しかし丸山さんと三島先生の「野郎同士の接吻場面」は、俺の記憶に在るのは当作品と東映京都制作「暴動島根刑務所」での囚人同士(役者名は不明)と東映京都制作「日本の仁義」での千葉真一・林隆三の三作品のみ…俺もそうですが同性愛者以外であれば普通に考えたら「身の毛もよだつ行為で絶対にしたくは無い物」それでも「物語が面白くなり観客の皆様が喜んで下さるなら四の五の言わずに遣る!」と云う姿勢を映像に焼き付けたこれ等の方々には頭が下がりますし感謝あるのみです。

 

 

 

 

 

 

そして「明智小五郎」と云えば多くの役者が演じて来たとは云え、俺の中で真っ先に浮かんで来るのは松竹制作のテレビドラマ版で主演を務めた天知茂…しかし木村さんが演じた「抑揚・喜怒哀楽等々を表面に出さない冷静沈着な雰囲気の明智小五郎」もこれはこれで「らしさ」が存分に出ており「丸山さんと犯人像を語り合う前半部・お互いに挑戦状を叩き付ける中間部・一人の人間として心の奥底を吐き出す結末」の三場面に於いてはその雰囲気が最大限発揮されていたとも感じます。
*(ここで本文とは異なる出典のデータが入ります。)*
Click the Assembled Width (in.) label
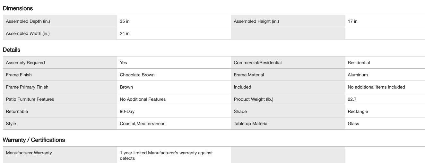 pos(28,33)
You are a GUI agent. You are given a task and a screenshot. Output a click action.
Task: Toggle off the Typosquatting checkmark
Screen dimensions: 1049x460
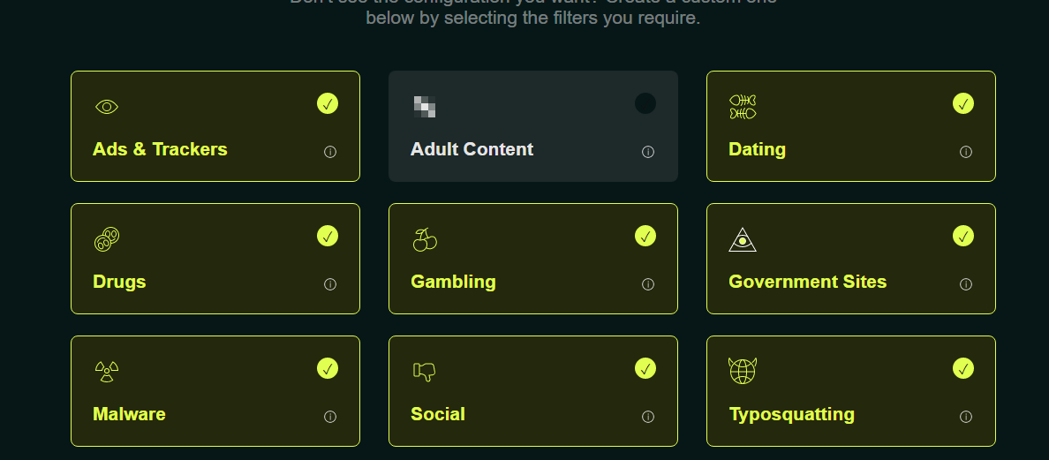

更に言うなら、当作品の制作姿勢や完成度が後に二時間テレビドラマの代表格の一つである松竹制作「江戸川乱歩の美女シリーズ」として昇華し、加えて松竹以外からの制作陣が加わった事で面白さが拡幅され、現在に於いてもソフト化・有料動画配信化・定期的な有料波放映実施等々に繋がる程の人気作品になったのではないかと思います。

 

 

あくまでも俺の嗜好ですが、名探偵モノならば金田一京助より明智小五郎の方がずっと好き!物語を相当に拡幅させても破綻し難い基本線の強固さと、娯楽性豊かに仕上げ易い素材である事がその理由です。